■ DOCUMENT SEGMENT ■

The recession has also taken a toll on nonprofit agencies that provide assistance to seniors. Many of the agencies have seen revenue decrease by as much as 25 percent over the past year, says Dan Goulet, president and CEO of United Way of Southern Nevada.

“There are seniors who were eligible for services a year or two ago who won’t be eligible a year or two from now,” he says. “The state is shifting its focus on how it allocates dollars for seniors to those who are most at risk. Many seniors will no longer qualify for services because the income guidelines will become more strict.”

Seniors with at least some financial means to pay for services will be expected to take on more of that burden. Tina Gerber-Winn, deputy administrator of the state aging services division, confirmed that her agency must make those hard choices because of the state’s economy.

“Over the next 10 years, accessibility to services will be based on a person’s ability to pay,” Gerber-Winn says. “We will have to target the people who are at the highest risk, those who are isolated in rural areas and those people who don’t have caregivers.”

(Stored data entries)
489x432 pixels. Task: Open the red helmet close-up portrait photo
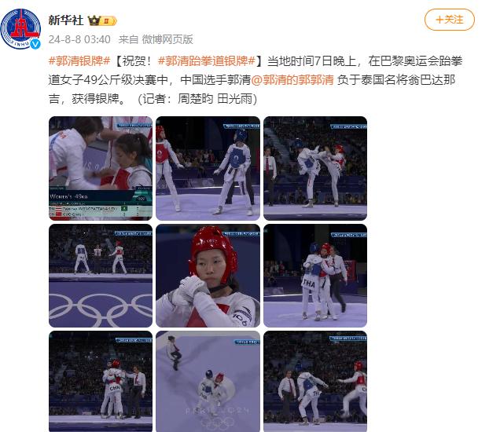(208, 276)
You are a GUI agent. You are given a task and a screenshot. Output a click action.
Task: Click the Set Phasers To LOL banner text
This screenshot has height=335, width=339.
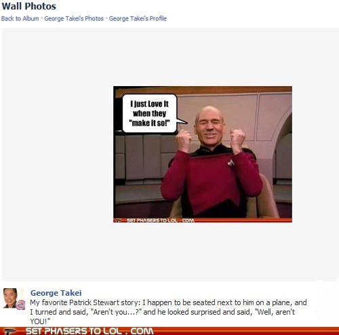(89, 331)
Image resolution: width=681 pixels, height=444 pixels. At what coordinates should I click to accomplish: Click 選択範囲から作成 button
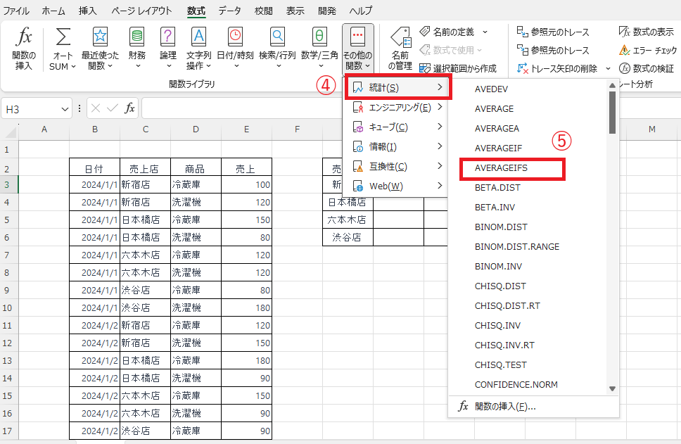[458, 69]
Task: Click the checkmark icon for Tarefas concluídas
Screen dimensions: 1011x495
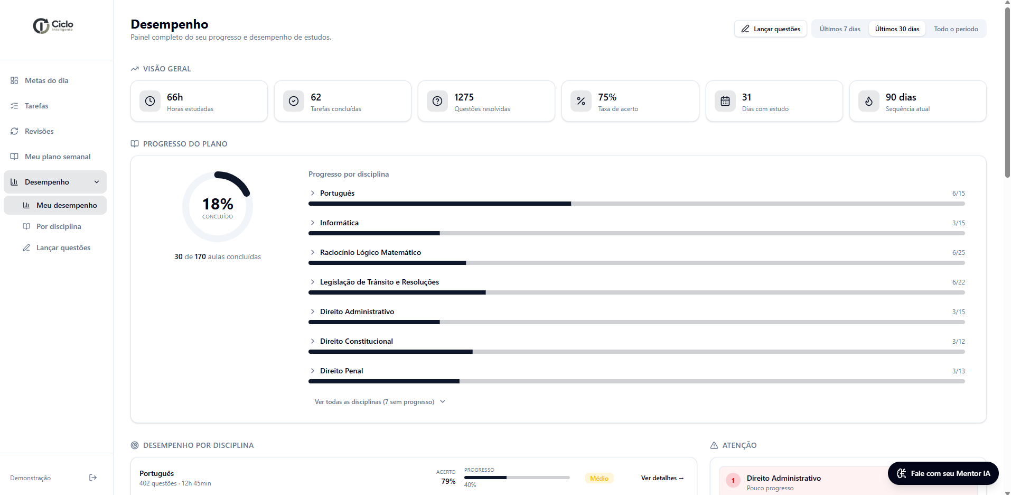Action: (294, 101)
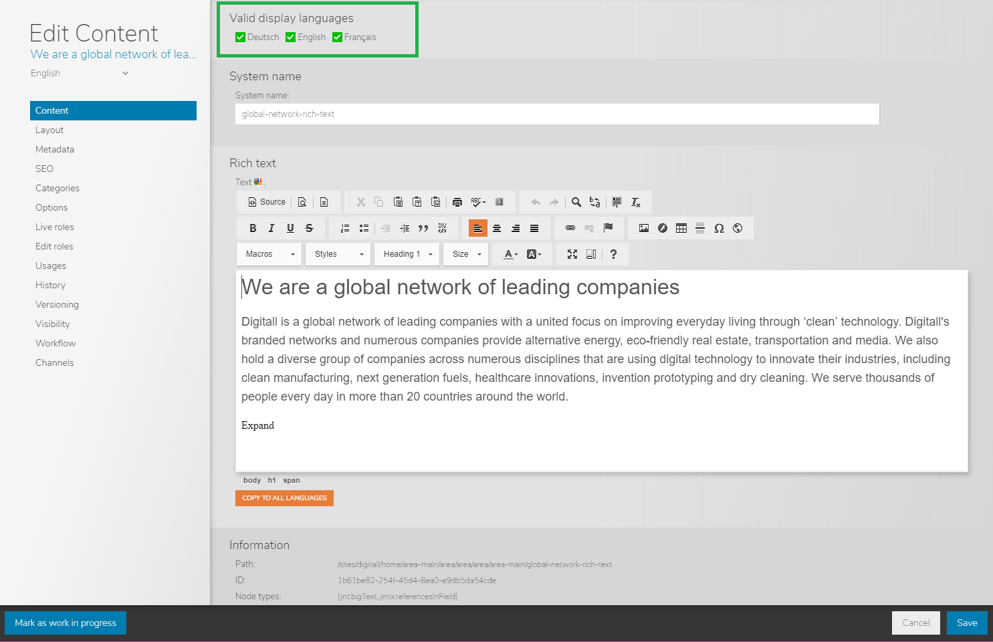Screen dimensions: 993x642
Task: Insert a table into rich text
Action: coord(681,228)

---

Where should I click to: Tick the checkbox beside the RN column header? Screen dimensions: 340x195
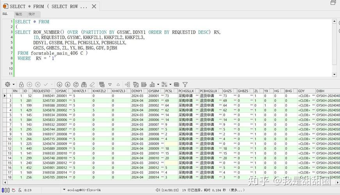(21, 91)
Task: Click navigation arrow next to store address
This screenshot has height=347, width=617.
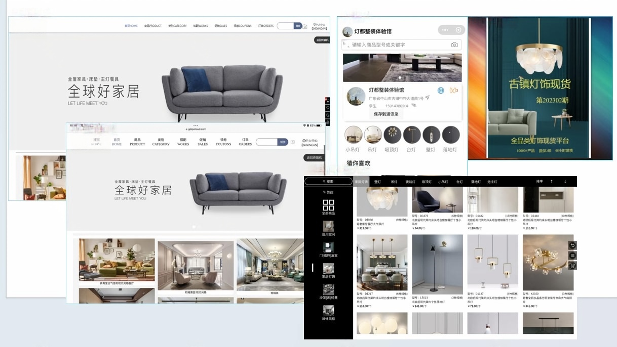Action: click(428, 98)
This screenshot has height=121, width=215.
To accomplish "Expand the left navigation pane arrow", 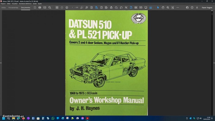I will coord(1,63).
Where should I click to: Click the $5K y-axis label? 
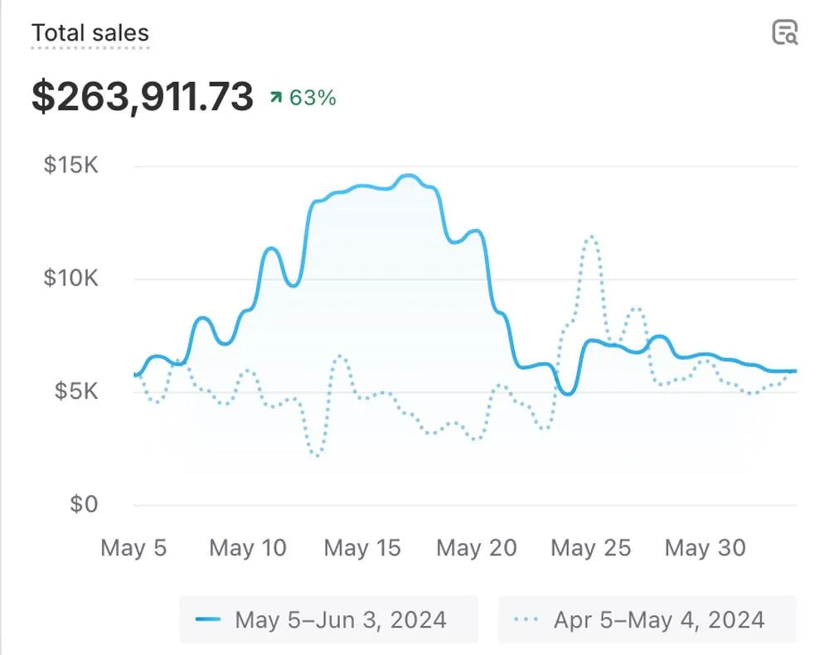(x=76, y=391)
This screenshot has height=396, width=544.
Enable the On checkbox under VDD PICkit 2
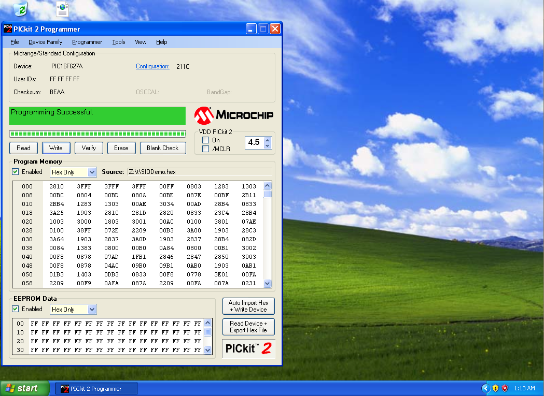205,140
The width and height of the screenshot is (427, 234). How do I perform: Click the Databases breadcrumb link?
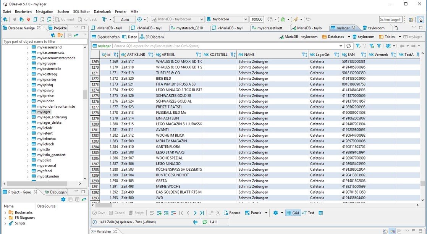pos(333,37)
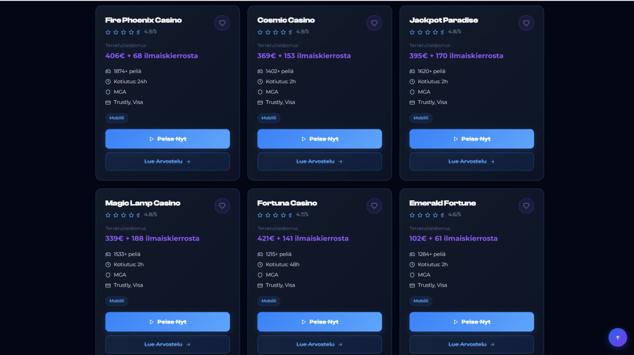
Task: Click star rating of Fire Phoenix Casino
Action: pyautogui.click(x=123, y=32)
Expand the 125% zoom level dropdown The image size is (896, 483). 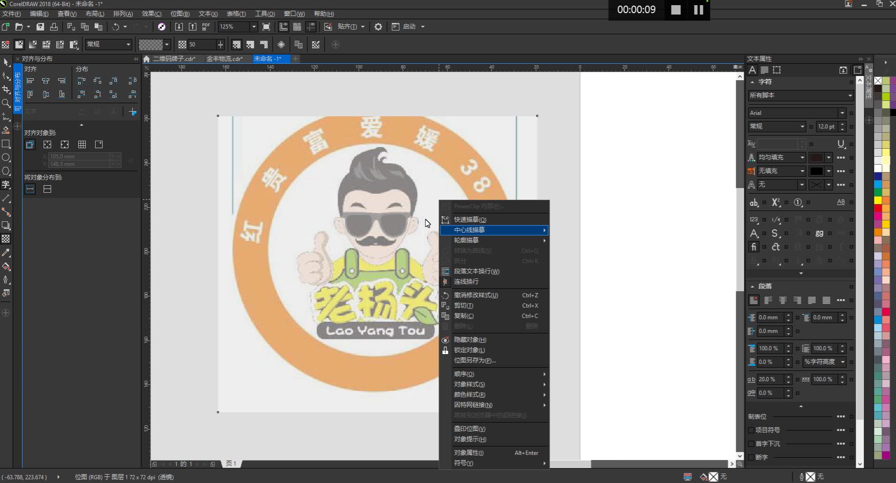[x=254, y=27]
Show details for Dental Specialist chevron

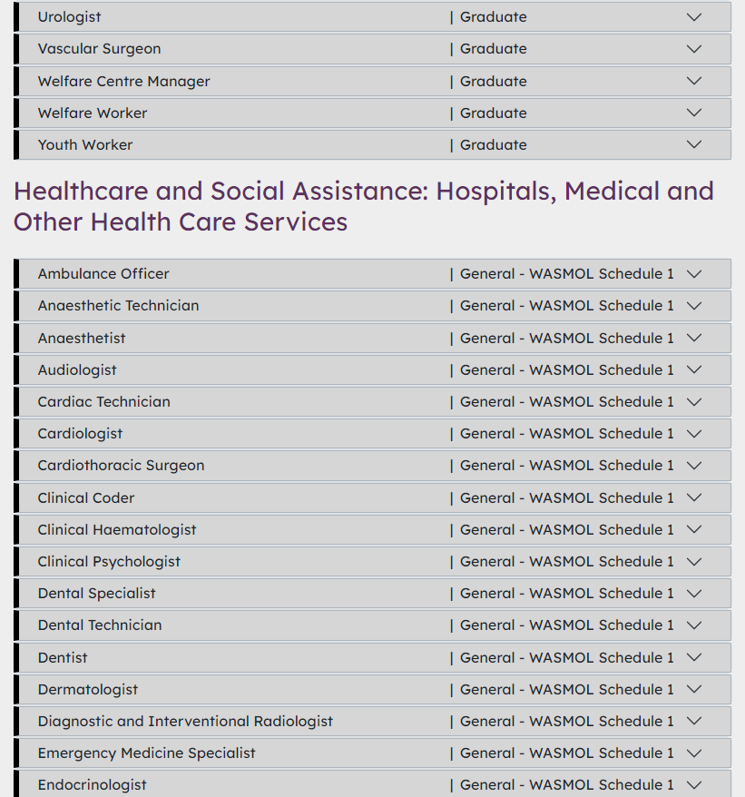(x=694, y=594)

■ WORK INSTRUCTIONS ■
Answer these questions about the text on funding for senior services:
1. By how much have many of the agencies seen revenue decrease over the past year?
2. What position does Tina Gerber-Winn hold?
3. According to Gerber-Winn, what will accessibility to services be based on over the next 10 years?

■ SOLVED PROBLEM ■
1. As much as 25 percent.
2. Deputy administrator of the state aging services division.
3. A person's ability to pay.